It currently consists of 5 lines, A to E, and interconnects with the Paris Metro. It is run jointly by the RATP (the body that runs most public transport in Paris including the buses and the metro) and SNCF (French national railways).
Its use of standard gauge and overhead power supply means that trains can run on existing urban railway lines. Most of the lines are the result of connecting existing rail lines that branch out from the rail termini through new underground tunnels across Paris. Some lines use double decker trains to achieve greater capacity.
After many years of planning, construction began on the network on July 6, 1961 with line A. The first segments to be built new involved the extension of the old Saint-Germain-en-Laye line, re-electrified using an overhead system (it had originally been electrified using third rail) on a new alignment from Nanterre through La Défense and the new stations of Auber (at the time of its construction the largest underground station in the world) and Châtelet-Les-Halles in the heart of Paris. The extension to Gare de Lyon joined up the existing Vincennes line (Bastille to Boissy-Saint-Léger), completing the original line A. A branch of line A from Vincennes to Marne-la-Vallée was built new.
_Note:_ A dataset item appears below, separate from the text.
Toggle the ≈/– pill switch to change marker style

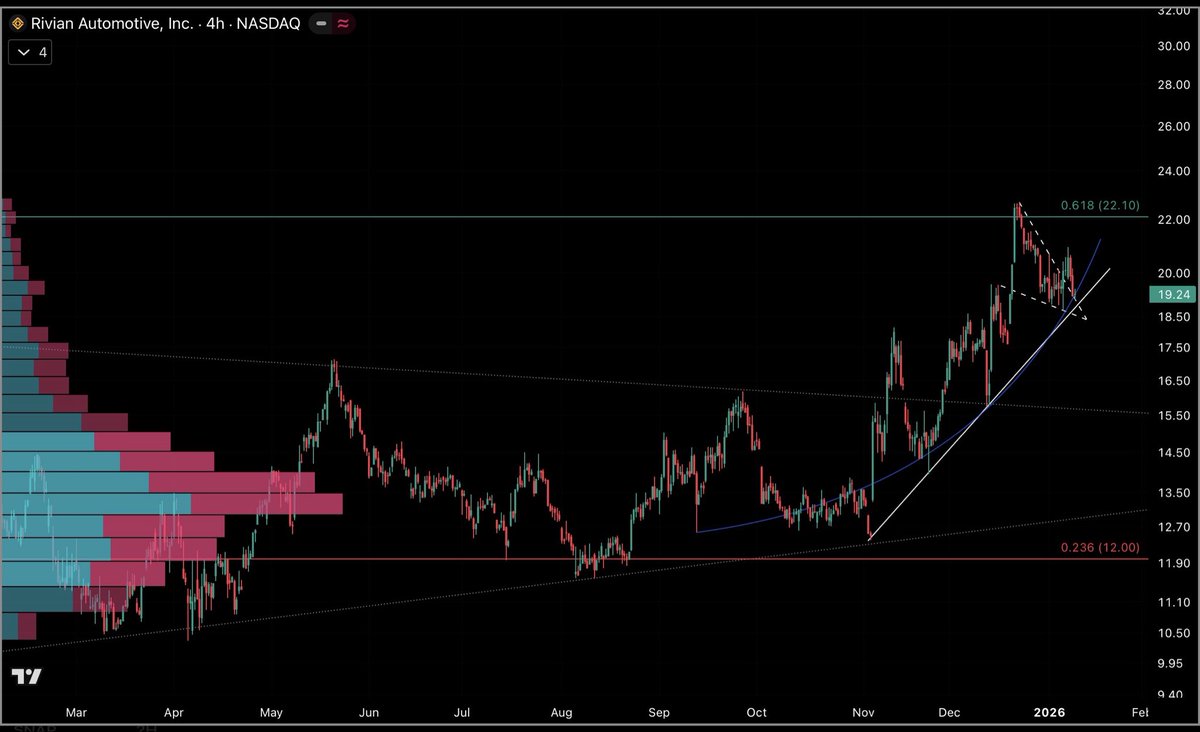pyautogui.click(x=332, y=22)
This was subsequently extended to Disneyland Resort Paris.
Line B resulted from connecting the Luxembourg terminus of the Ligne de Sceaux with the Gare du Nord main line railway terminus through Châtelet-Les-Halles.
Line D connected the Gare du Nord with the Gare de Lyon via Châtelet-Les-Halles.
Finally, the construction of line E in 1998 between the termini of Gare Saint-Lazare and Gare de l'Est left the Gare Montparnasse the only main line terminus in Paris not directly connected to the RER system, the TGV line out of Montparnasse being served by the RER through the suburban hub of Massy Palaiseau (see Ligne de Sceaux).